Smart Grid, Smart City, IIOT – What’s in a name?


Special Content |

Since 2007, the term Smart Grid has foretold the promise of a flexible, resilient, efficient, and highly secure electric grid that allows for the real-time optimization of grid operations and resources.

Characterized by the deployment of many thousands of “smart”, interactive control devices, sensors, meters, and the communications necessary to interact with them, Smart Grid, among other things, was intended to vastly improve grid efficiency, reliability, and customer control.

The key applications of distribution automation, distributed energy resources and generation including energy storage, real-time demand response and demand-side management could be enabled by the two-way conversation between “smart” appliances and other consumer devices with a highly automated distribution grid that would respond to loads or discourage others.

It also promised to put the end customer in control of their own usage.  A highly automated, efficient, self-healing, bi-directional avenue of interconnected power and communications for a utopian world of highly reliable and efficient energy production and distribution.

Enter Smart Cities

Now enters Smart Cities, Smart Transportation, Smart This-or-That.  By 2012, we realized that we could no longer name everything to do with distributed controls/sensors/computing as “smart”.

The industry came to adopt the term Internet of Things (IoT) and then Industrial Internet of Things (IIoT) to provide a more generic naming construct that worked across many verticals in CII.

IIoT does not carry the implication that all of these devices would be connected to the general internet with its “best-effort” and unsecured data transmission, providing questionable service predictability and availability to systems that need highly reliable communications to operate.

However, one of the daunting problems with deploying many thousands of highly distributed intelligent devices is that, regardless of the name you apply to it, it is still the same “plumbing” problem.

You still need to be able to communicate with each device and protect them from cyber threats. To be cost-effective for most, this involves the use of a wireless data network that is either privately owned by the end customer, or uses cellular service from a wireless service provider.

A cellular service provider may optionally provide a virtual private network (VPN) through their network, though a majority of IIOT devices are still expected to be Internet-attached in some way to save on costs.

Securing IIoT

Just 18 months ago, the world got an important wake-up call regarding the importance of securing IoT (and by extension IIOT) devices when 1.2 million cameras, digital video recorders, and other seemingly innocuous consumer IoT devices began a very successful denial of service (DoS) attack.

The attack was attributed to Anonymous and at least 2 different botnets trained on DYN, a Tier 1 domain name service (DNS) provider in the US, bringing the internet in much of the US to a crawl and shutting down or crippling more than 1200 websites, including sites with massive internet pipes.

It does not take much imagination to figure out what the damage to society would be if this were to happen to any operations network of a power/water/gas utility, to a city’s managed traffic lights and other infrastructure, or to a railroad’s signaling/track control and other operational systems.

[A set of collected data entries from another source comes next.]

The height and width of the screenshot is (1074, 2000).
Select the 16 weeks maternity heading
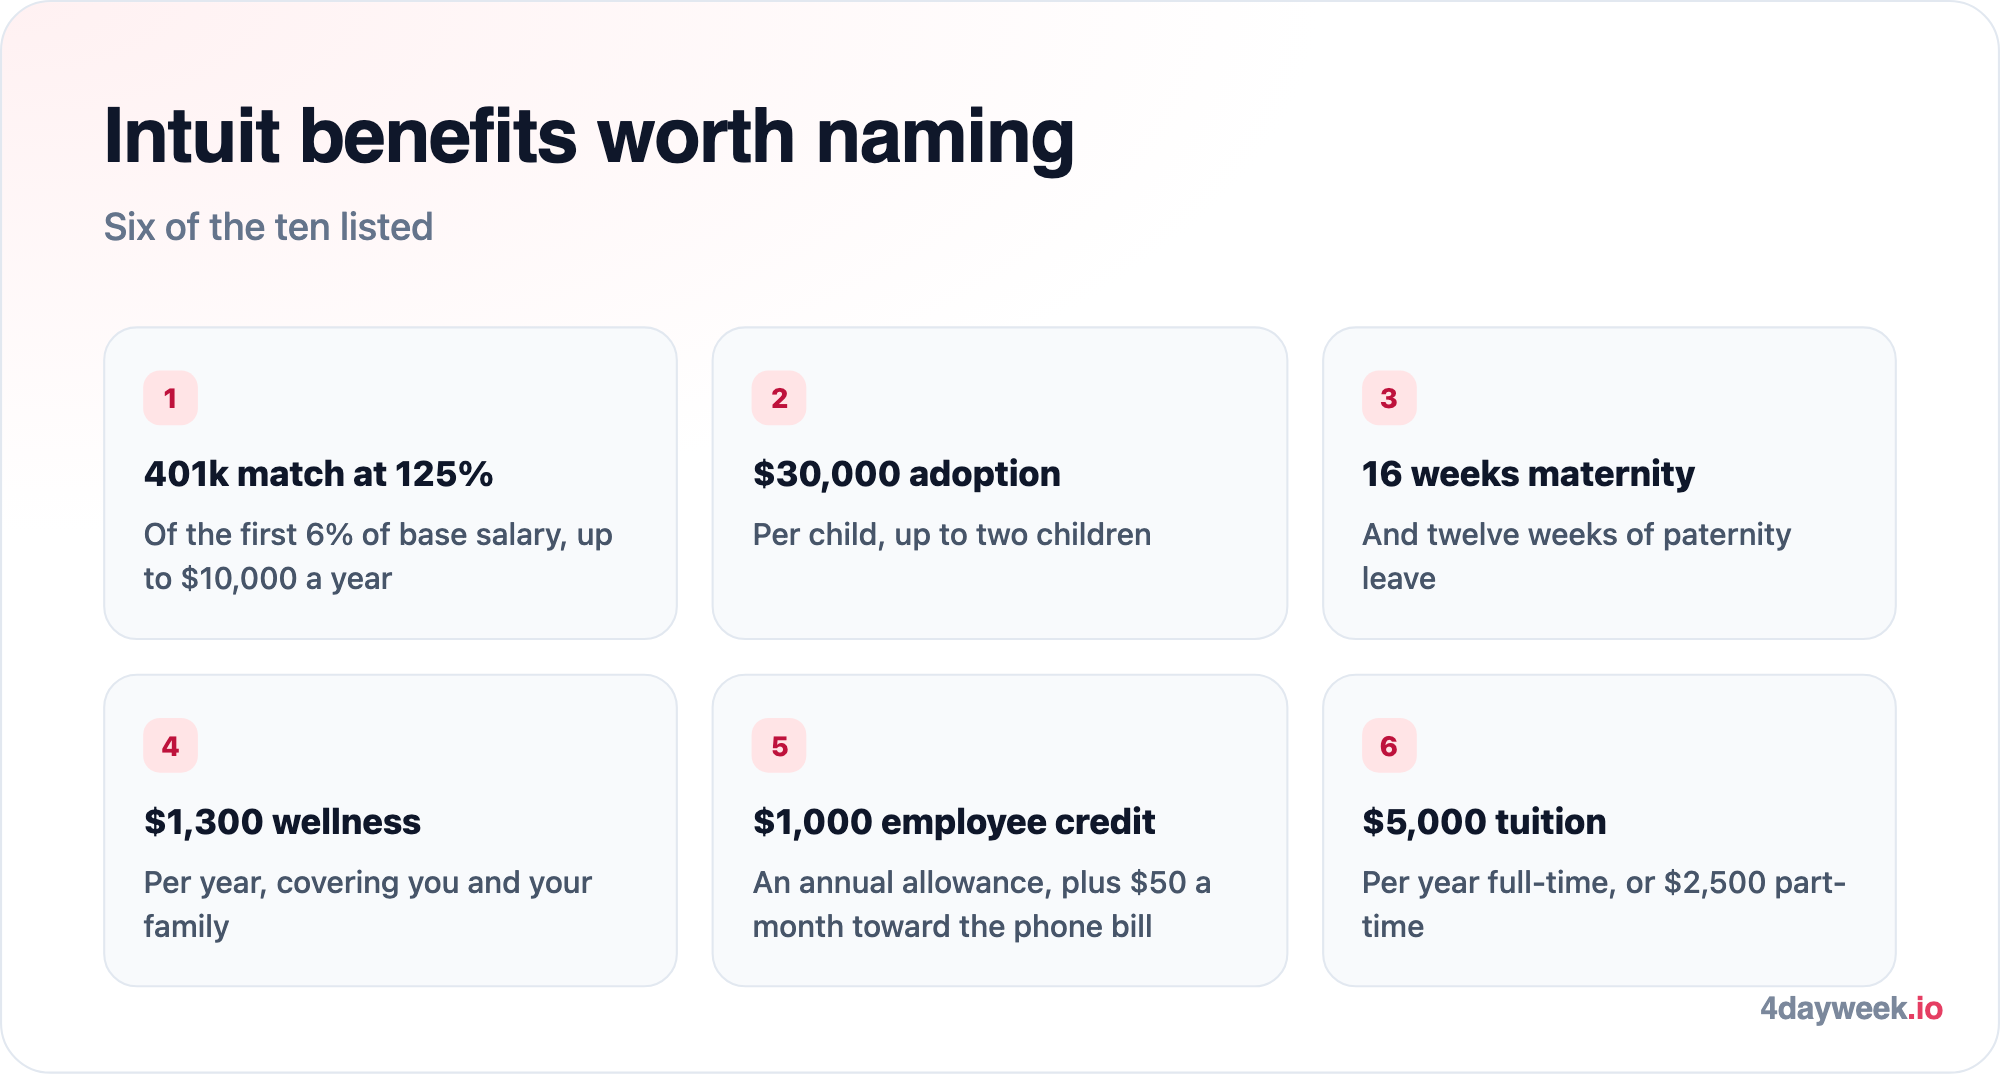1528,473
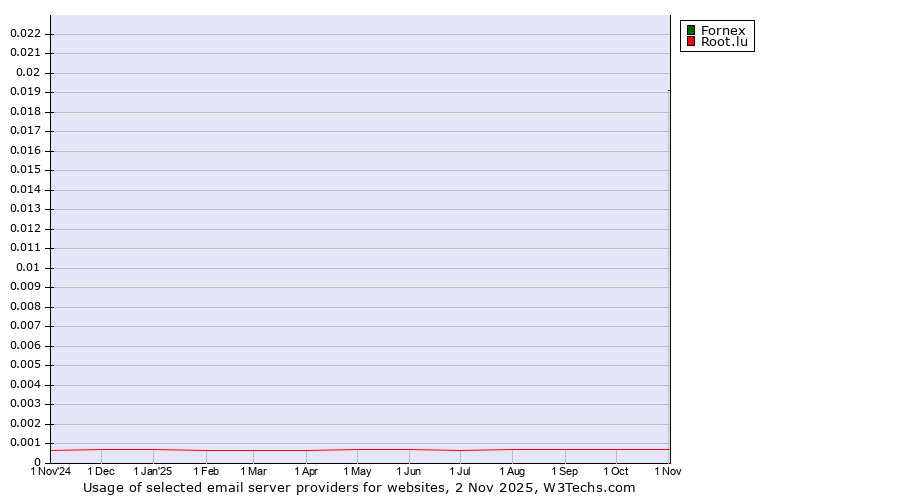Click the 0.022 y-axis value

point(25,33)
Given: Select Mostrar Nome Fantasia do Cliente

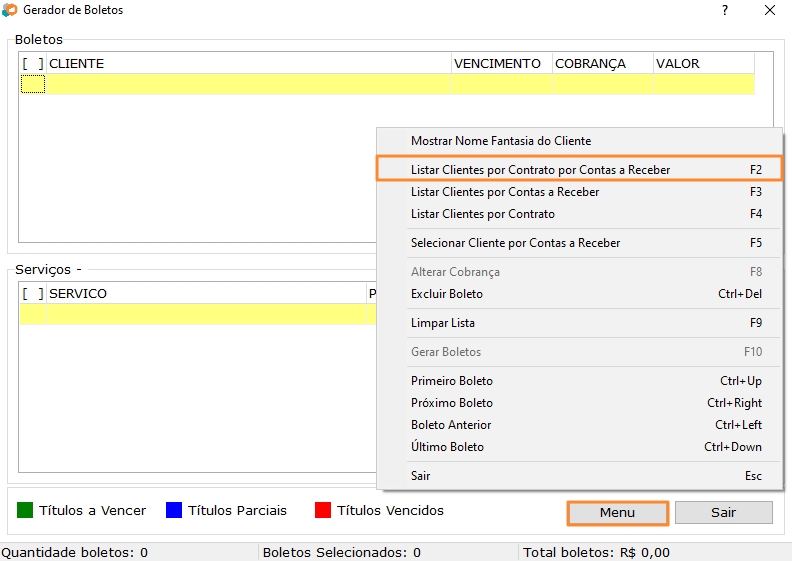Looking at the screenshot, I should pyautogui.click(x=500, y=141).
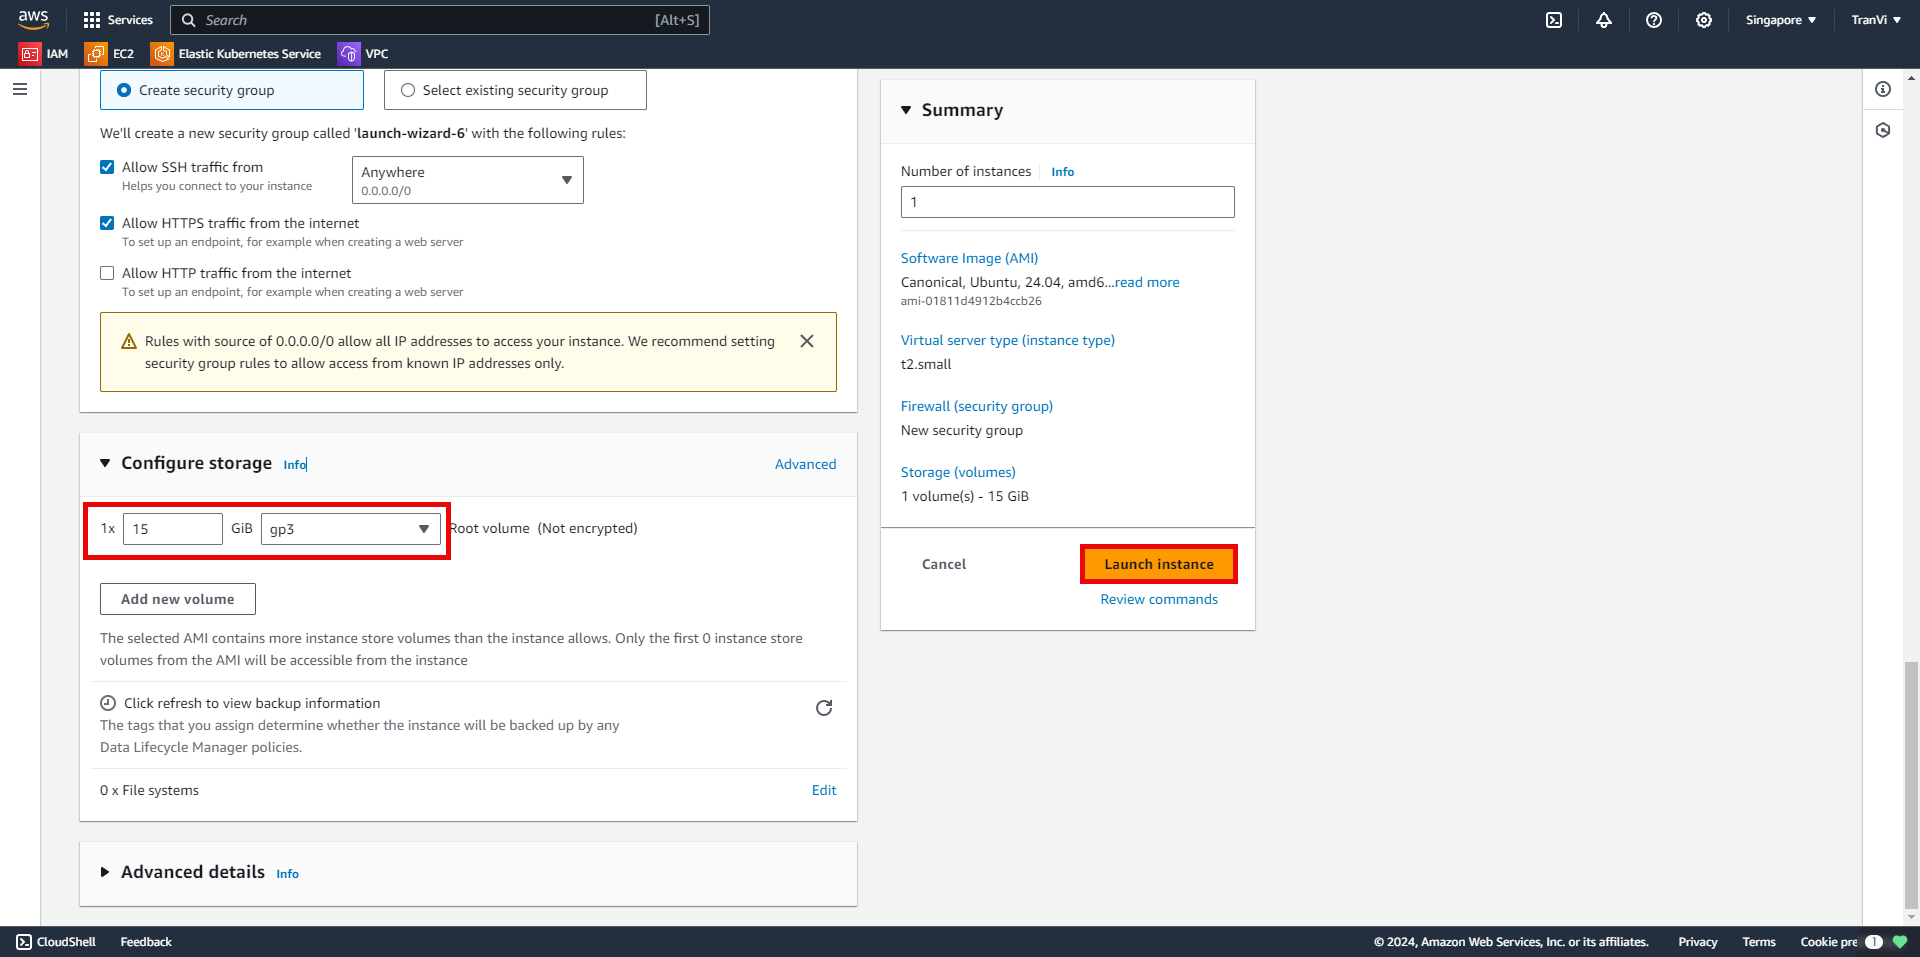1920x957 pixels.
Task: Open the SSH source Anywhere dropdown
Action: (x=467, y=180)
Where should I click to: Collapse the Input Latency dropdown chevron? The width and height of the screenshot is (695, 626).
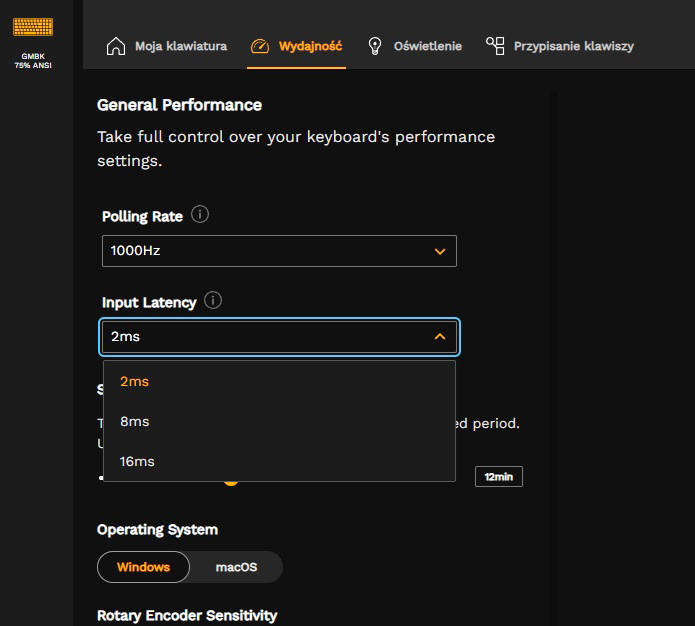pos(440,337)
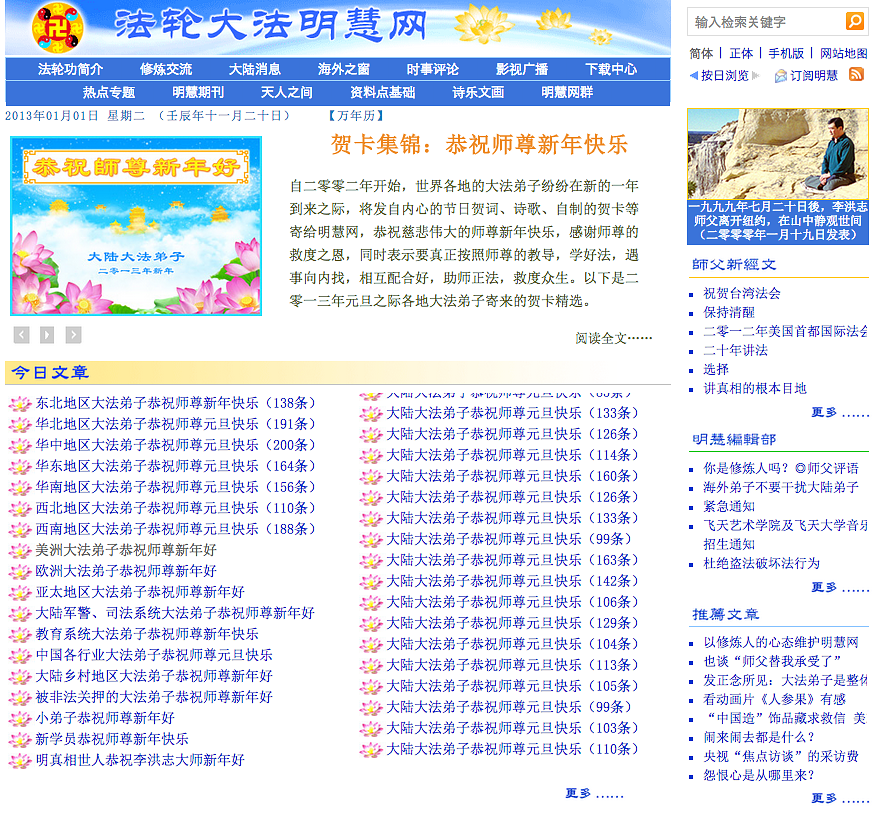Open the New Year greeting card image

(135, 226)
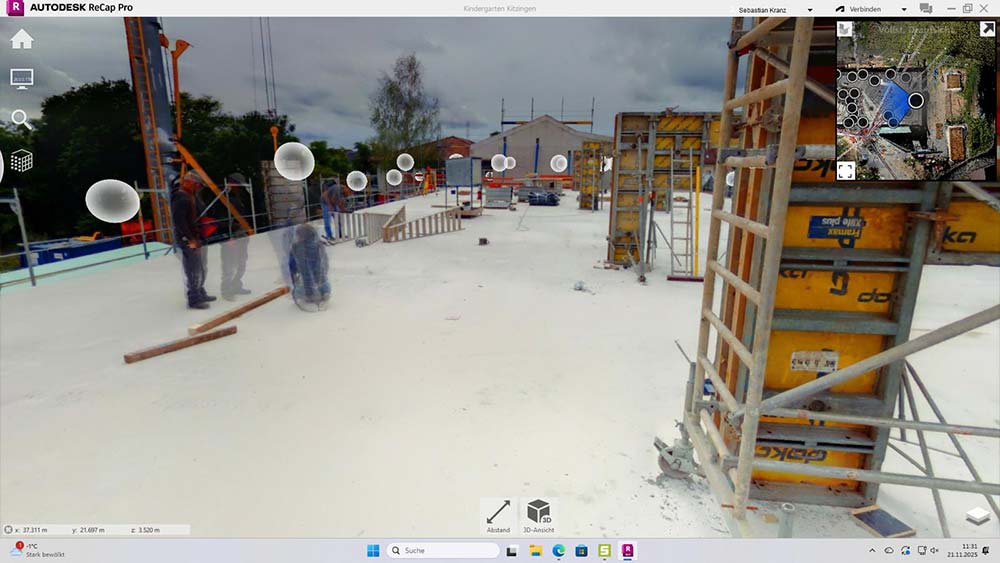
Task: Click the scan sphere on far left
Action: (x=112, y=200)
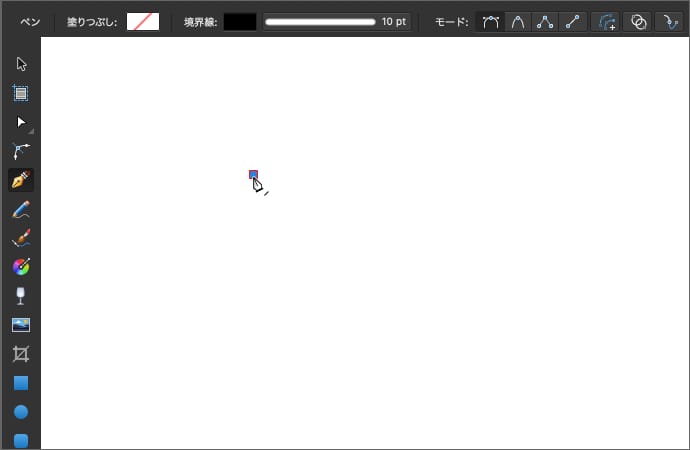Viewport: 690px width, 450px height.
Task: Open the black 境界線 stroke swatch
Action: (239, 21)
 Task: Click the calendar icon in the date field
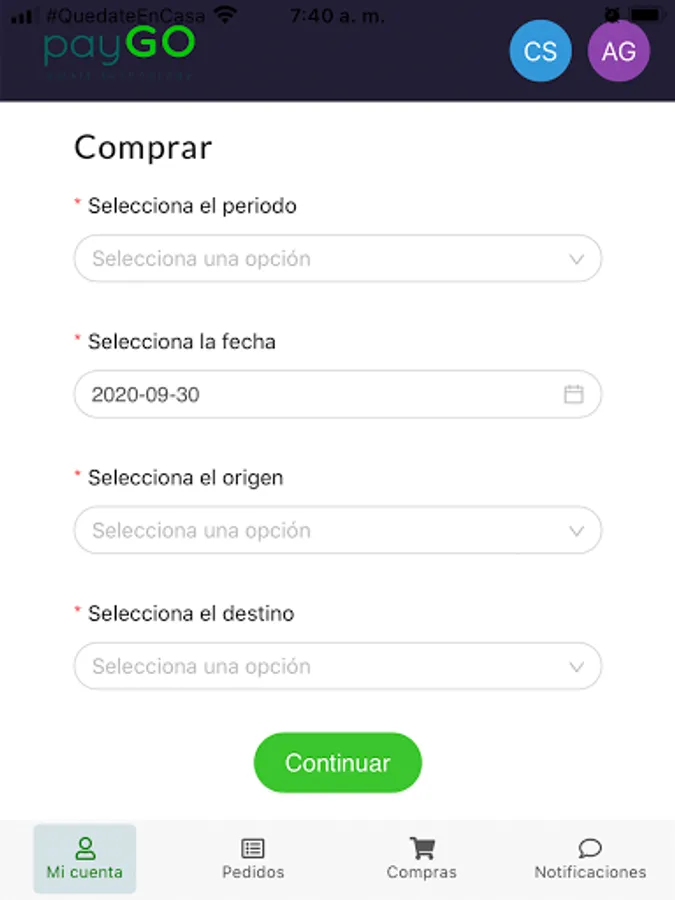pos(573,394)
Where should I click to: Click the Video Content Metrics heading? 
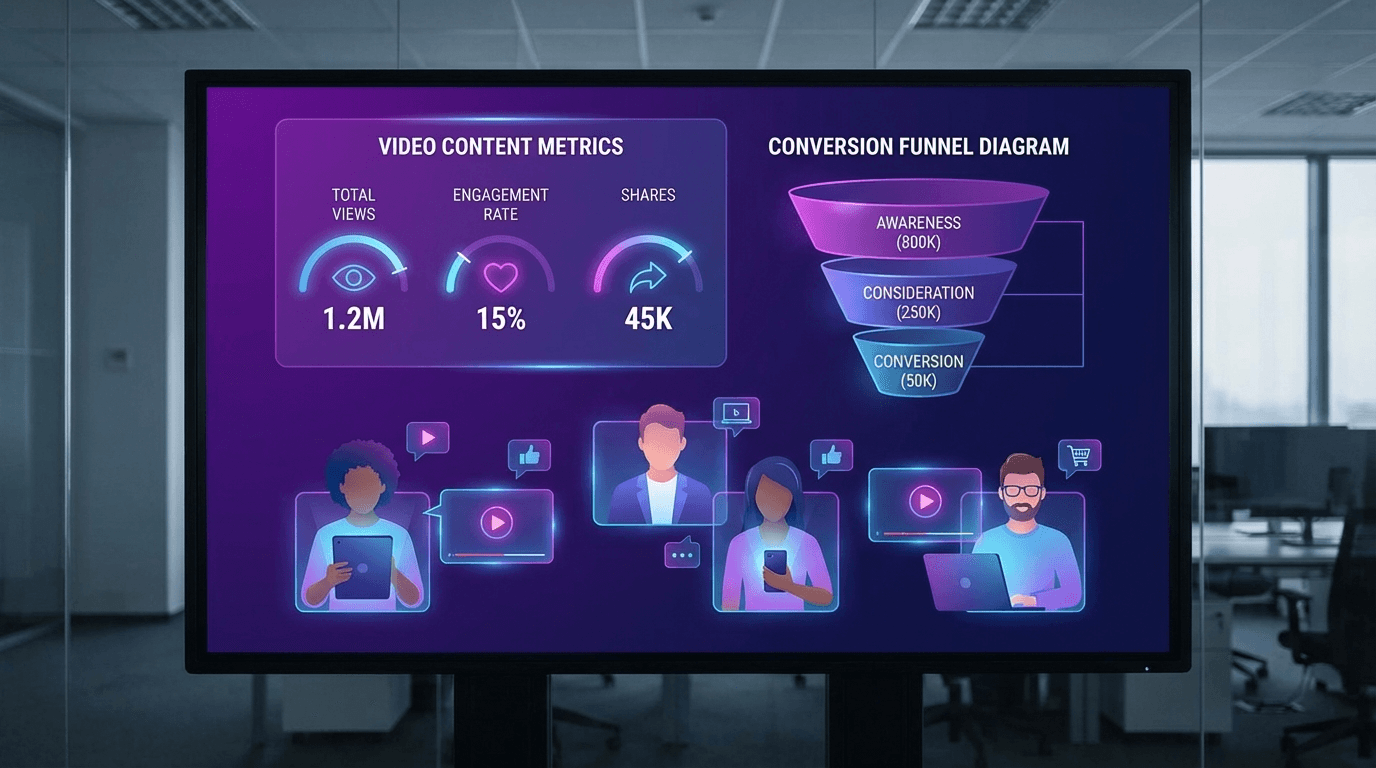click(500, 147)
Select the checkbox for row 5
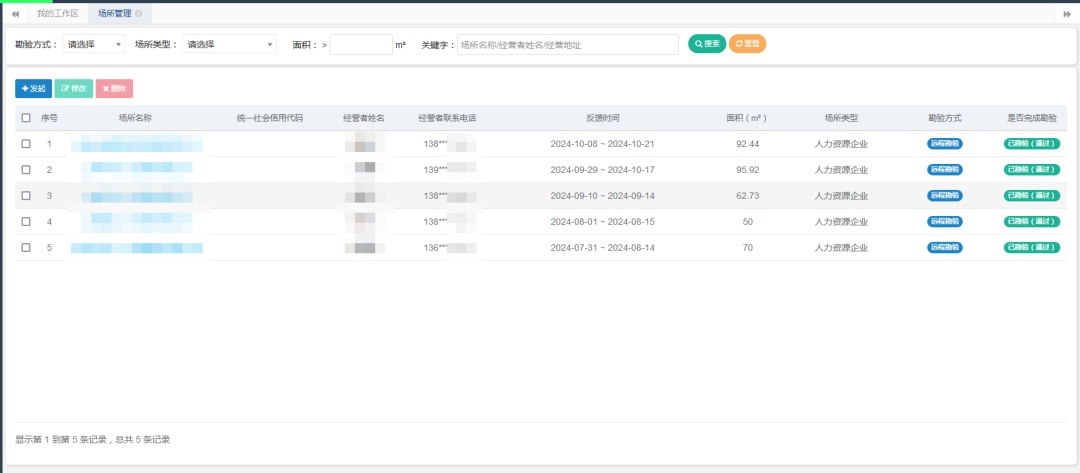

Providing highly reliable and secure, flexible connectivity that is cost-effective is no small task but it is clearly critical.  End-to-end encryption with a minimum key size of 128 bits is the minimum started point to secure the data stream and the device.  256 bit keys are certainly preferred as is the public key infrastructure (PKI) technology to ensure that each device has a unique key, so that breaking into one device does not mean that someone now has access to the entire system.

RAD’s secure IIOT backhaul solution has the answer. It is based on RAD’s SecFlow – a hardened SCADA-aware secure industrial switch/router at the edge with embedded firewall and PKI-based IPSec capabilities. SecFlow also supports power over Ethernet (POE) to sensors and other devices with both serial and Ethernet connectivity.

RAD’s unique zero-touch provisioning of the SecFlow greatly simplifies deployment and reduces configuration errors by allowing it to be deployed in an unconfigured state and “call home” to a trusted address to get its configuration and security keys.  That is not all, though.

RAD’s Megaplex-4 multiservice platform provides the connectivity aggregation and the distributed network function virtualization (D-NFV) that allows security gateways (whether RAD’s or other firewall software) to co-exist on the same network platform to terminate thousands of IPSec tunnels at the operations center.

The simple certificate enrollment protocol (SCEP) server lets an operator easily manage thousands of individual X.509 security certificates. The Security Incident Event Manager and Syslog server provide an historical record of data transactions and security events while overall performance is ensured by the RADview management and domain orchestration system.

RAD’s secure IIOT backhaul solution provides the cost-effective, highly secure connectivity that is needed to realize the promise of Smart Grid, Smart City, Smart Transportation, or IIOT – whichever term we are using today.